Em 2020 tem um Buiquense nos jogos olímpicos de Tókio


Até 2016, ele competia em provas de até 15km. Com essas passadas e marcando bons resultados, não demorou em que o pernambucano Wellington Bezerra, o Cipó, entrasse na galeria da Confederação Brasileira de Atletismo. Ele surgiu vestindo a camisa do extinto Grêmio Recreativo Barueri, de lá foi para o Cruzeiro de Belo Horizonte. Sempre morando em Santana de Parnaíba, atualmente está sem clube, mas entre os principais do Brasil – tanto que agora festeja convocação da seleção para o Pan-americano de Lima, de 27 de julho a 10 de agosto, e entra em rota direta para os Jogos Olímpicos de Tóquio ano que vem.
Mas o parnaibano não vai para a meia-distância porque desde 2016 migrou para a maratona cujo percurso conta 42,195km. “Decidi me tornar maratonista pela chance de integrar a seleção brasileira e competir nos principais torneios internacionais”, revela o atleta, apontando para esse imediato Pan-americano. Sim, o planejamento dele bate certinho porque já faz parte do Time Brasil e viaja agora com a seleção para o Peru.

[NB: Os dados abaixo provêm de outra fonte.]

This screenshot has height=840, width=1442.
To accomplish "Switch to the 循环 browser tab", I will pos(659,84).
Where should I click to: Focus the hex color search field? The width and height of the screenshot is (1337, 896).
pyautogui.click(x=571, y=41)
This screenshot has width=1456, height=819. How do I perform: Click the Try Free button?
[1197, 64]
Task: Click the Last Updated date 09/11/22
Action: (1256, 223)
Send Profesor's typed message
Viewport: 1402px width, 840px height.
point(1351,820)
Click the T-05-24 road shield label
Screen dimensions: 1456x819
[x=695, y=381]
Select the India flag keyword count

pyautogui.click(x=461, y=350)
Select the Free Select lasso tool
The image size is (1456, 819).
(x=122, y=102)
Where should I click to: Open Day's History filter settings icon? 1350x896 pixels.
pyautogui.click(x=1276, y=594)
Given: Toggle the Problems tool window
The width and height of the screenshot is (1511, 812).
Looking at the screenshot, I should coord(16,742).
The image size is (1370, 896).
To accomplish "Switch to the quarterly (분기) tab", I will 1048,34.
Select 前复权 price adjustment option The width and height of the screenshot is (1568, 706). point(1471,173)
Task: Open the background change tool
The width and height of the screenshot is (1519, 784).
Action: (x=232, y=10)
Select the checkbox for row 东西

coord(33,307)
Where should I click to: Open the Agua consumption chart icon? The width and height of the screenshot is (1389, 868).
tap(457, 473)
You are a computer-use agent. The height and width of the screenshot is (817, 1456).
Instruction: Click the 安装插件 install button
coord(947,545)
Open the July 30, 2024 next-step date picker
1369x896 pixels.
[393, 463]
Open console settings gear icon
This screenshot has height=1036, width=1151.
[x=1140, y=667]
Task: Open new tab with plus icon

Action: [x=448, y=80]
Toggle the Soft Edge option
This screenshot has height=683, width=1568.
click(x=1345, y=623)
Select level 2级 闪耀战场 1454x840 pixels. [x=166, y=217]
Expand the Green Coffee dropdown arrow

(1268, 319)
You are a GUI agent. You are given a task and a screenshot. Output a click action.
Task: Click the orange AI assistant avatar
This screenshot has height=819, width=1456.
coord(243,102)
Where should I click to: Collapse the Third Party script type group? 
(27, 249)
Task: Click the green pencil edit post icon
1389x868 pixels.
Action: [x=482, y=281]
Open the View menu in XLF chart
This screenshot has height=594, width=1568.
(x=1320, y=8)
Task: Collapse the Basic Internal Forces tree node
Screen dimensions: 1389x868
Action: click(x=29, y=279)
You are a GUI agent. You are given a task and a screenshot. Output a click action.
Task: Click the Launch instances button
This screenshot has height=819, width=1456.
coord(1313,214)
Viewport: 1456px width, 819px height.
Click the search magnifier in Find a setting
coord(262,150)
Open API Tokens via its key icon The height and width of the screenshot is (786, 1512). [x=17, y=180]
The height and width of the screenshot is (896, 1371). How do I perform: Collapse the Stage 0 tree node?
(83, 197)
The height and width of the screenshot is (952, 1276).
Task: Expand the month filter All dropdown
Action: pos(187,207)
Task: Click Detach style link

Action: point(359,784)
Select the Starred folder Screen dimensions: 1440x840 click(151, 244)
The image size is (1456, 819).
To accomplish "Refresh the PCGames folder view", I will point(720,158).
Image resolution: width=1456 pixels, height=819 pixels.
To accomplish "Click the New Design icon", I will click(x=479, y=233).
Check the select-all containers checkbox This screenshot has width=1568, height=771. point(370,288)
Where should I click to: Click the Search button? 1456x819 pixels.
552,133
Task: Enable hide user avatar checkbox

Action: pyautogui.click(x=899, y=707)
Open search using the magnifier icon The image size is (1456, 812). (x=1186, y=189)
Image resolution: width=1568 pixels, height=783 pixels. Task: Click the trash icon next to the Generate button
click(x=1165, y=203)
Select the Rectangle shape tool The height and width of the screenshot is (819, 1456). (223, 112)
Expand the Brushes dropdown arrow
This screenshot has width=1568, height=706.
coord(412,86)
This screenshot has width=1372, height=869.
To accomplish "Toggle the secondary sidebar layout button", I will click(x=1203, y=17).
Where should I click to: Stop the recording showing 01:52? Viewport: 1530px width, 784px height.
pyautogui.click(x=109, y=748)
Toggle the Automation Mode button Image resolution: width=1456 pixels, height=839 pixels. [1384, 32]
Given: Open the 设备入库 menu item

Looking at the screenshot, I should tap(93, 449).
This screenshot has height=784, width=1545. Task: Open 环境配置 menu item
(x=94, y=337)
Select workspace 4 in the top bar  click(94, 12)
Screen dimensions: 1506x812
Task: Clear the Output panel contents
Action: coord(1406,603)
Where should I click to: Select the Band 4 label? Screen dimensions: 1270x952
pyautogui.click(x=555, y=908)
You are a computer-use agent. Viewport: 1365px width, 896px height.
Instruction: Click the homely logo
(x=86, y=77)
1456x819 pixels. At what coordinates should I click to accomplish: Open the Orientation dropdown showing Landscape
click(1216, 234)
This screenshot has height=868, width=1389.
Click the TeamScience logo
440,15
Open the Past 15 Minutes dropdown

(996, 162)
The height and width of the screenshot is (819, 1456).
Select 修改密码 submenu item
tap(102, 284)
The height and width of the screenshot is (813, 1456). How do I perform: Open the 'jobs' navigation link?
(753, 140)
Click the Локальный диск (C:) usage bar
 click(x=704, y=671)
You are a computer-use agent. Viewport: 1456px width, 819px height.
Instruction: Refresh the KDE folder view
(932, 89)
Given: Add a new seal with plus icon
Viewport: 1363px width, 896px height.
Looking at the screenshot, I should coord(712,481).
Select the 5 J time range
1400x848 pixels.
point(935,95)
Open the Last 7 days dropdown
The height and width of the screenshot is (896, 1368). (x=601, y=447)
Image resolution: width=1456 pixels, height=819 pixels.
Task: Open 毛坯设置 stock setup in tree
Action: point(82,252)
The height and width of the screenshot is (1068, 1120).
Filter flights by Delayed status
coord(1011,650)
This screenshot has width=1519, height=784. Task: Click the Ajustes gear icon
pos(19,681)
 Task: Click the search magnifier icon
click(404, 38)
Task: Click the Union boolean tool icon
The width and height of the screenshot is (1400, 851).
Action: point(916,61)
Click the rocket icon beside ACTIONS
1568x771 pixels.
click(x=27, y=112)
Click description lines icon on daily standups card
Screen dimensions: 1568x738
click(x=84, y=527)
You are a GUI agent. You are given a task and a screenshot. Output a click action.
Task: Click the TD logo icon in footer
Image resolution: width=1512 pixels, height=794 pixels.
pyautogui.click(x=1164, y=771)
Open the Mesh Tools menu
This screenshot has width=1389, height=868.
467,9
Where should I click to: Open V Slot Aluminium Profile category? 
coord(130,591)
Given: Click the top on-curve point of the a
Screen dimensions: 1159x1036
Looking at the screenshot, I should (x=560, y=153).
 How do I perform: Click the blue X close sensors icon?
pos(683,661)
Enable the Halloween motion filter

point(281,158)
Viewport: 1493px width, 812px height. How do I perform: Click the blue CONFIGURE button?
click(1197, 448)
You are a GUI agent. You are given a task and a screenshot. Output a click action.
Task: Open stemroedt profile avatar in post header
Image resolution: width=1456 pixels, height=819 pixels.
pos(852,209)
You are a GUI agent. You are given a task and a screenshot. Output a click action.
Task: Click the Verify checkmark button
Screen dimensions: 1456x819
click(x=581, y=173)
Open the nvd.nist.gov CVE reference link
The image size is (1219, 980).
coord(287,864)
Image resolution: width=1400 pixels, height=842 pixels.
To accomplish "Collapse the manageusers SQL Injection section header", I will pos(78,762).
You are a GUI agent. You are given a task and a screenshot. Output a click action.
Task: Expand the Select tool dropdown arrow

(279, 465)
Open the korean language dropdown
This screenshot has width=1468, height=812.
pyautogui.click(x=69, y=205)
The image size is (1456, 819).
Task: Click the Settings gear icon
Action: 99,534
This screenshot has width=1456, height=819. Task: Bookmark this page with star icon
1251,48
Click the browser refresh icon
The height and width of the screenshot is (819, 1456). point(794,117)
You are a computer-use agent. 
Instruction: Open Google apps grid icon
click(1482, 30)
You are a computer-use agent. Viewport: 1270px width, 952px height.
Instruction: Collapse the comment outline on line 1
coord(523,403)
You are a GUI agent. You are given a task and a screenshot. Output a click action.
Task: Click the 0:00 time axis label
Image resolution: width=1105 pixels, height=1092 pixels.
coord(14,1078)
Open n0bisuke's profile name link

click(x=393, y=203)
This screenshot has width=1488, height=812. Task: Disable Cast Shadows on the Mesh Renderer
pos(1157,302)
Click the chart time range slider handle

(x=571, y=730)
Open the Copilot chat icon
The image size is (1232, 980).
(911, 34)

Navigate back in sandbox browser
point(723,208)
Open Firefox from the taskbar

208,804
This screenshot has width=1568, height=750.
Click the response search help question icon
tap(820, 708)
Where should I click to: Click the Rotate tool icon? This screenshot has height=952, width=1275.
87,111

Motivação não falta para ele que tem como principal sonho, os Jogos Olímpicos de Tóquio. E para chegar lá, nos últimos três anos vem num treino intenso todos os dias pelos altos e baixos de Santana de Parnaíba – região com topografia tudo a ver para ele.
No Pan de Lima, Cipó cumpre a sexta maratona desde 2016. Hoje com 31 anos, está na idade e condição física perfeita para um maratonista. Em abril foi muito bem na Alemanha com 2h13m34s na prova de Hamburgo, resultado que o guindou entre os primeiros do ranking. Antes disso e também na Alemanha, teve a Maratona de Berlim, Cipó surpreendeu com 2h13m43s, sendo que essa é a prova de maratona mais veloz do mundo. Sim, o garoto figura entre os principais feras do planeta.
Cipó surgiu defendendo o extinto Grêmio Recreativo Barueri. 
Como o atletismo profissional foi desativado lá, não demorou para surgir um grande clube que foi o Cruzeiro de Belo Horizonte. Com a camisa azul, Cipó foi marcando pódios e também presença na Corrida Internacional de São Silvestre. Mas após a última edição dessa tradicional prova paulistana, o Cruzeiro fechou as portas para o atletismo e Cipó voltou a viver o despejo. “Desde o início do ano venho num trabalho solo”, lamenta. Para não perder a qualidade e a eficiência nos treinos, nas horas vagas ele vai em busca de parcerias. Graças aos bons contatos ele tem amigos fisioterapeutas e até um estúdio de pilates para reforço físico; ele conseguiu apoio de uma marca de suplementos e esse conjunto de colaboradores é que o mantém no topo. “Patrocínio oficial mesmo, estou zerado”, ressalta.Mas essa dureza pode estar acabando porque há um clube interessado, notícia que vem de Pernambuco, terra de origem do nosso herói. A Associação Petrolinense de Atletismo conversa com Cipó e as negociações avançam para que ele seja abraçado pela bolsa esportiva do governo estadual. Então o Correio Paulista pergunta se ele está deixando Santana de Parnaíba, ao que ele responde com um não bem expressivo, que esse apoio de Pernambuco não o obriga a se mudar por seguir o mesmo padrão profissional do Cruzeiro – quando fechou com o clube de Belo Horizonte não precisou deixar São Paulo. No fim do mês veste a camisa do Brasil na maratona do Pan de Lima em busca de qualificação olímpica, depois volta à Alemanha para cravar de vez as passadas rumo a Tóquio 2020.